Because of the scarcity of fuel, fireplace cooking and
heating was abandoned and cook stoves and big bellied heating stoves were used
instead. The fuel was driftwood and sagebrush. The
upland game birds were sagehens and prairie chickens. The sagehens resembled
somewhat the wild turkeys, but their meat was strong and dry
even if soaked overnight in soda water. The prairie chickens were delicious either
fried or stewed. There were wild rabbits, jack and
cottontails. The jack was the larger and very poor eating. The cottontail was
smaller and very toothsome when prepared by the early day
housewife. They could prepare and fry it until it tasted just like chicken. The wild
waterfowl were geese, snipe and wild ducks of several kinds,
such as Mallard, Teal, and Widgeon-- all of which, when properly prepared and
cooked, were very palatable. Eggs, milk, cream and butter were
always plentiful so the early day housewife served many puddings and custards.
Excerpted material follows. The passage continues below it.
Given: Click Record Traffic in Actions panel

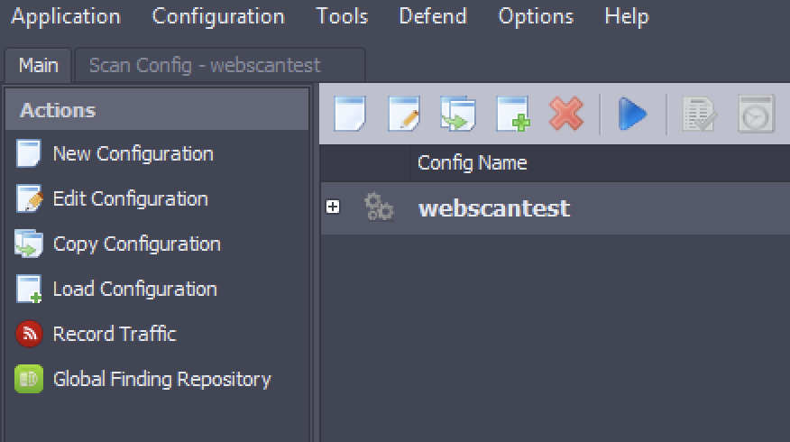Looking at the screenshot, I should click(x=114, y=334).
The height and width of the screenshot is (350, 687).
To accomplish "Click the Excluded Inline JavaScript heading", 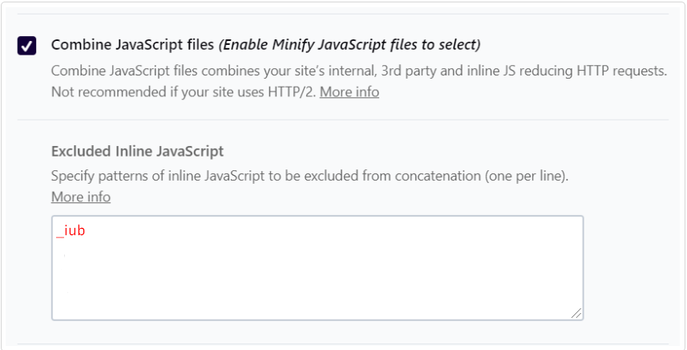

All flour milled in these early days was untreated by
preservatives as they are today. The weavel was a pest, so the early day settlers
were obliged to secure their flour in quantities of not over
eight, 48-pound cotton sacked flour at one time. This was ordered from Wadams & Company
at Portland, and shipped by railroad to Pasco.
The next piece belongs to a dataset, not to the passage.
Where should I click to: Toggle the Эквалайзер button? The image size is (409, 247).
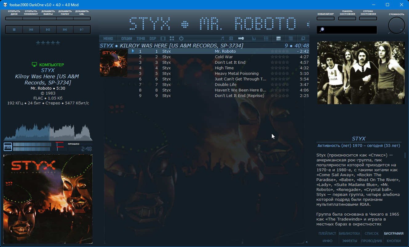coord(325,18)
This flour was stored in the driest and coolest place that could be found and was
taken from there one sack at a time to the kitchen container.
A roothouse generally supplemented the cellar for food storage. Potatoes, pumpkins,
squash, rutabagas, carrots, and cabbage were transferred
from the roothouse to cellar in small quantities for immediate consumption.
When cold weather came a fat yearling steer was butchered and its
carcus, wrapped in a tarpaulin, would be raised and lowered by block and tackle to
and from the top of a twenty five foot large pole where it
was safe from wild animals. The early day settler saved all the tallow and rendered it
to make tallow candles. It was during cold weather also
that “Hog -Killen Time” came when the porkers were killed, scalded, and scraped,
the heads cut off and made into head cheese and the tongue
pickled. The intestines were prepared for sausage casings. The remaining carcus
was quartered and the feet prepared for pickling. The hams
and shoulders, bacon and bacon backs were prepared for smoking and then smoked
in the smokehouse with wild sumac wood. All pork fat
from trimming and intestines was rendered for lard.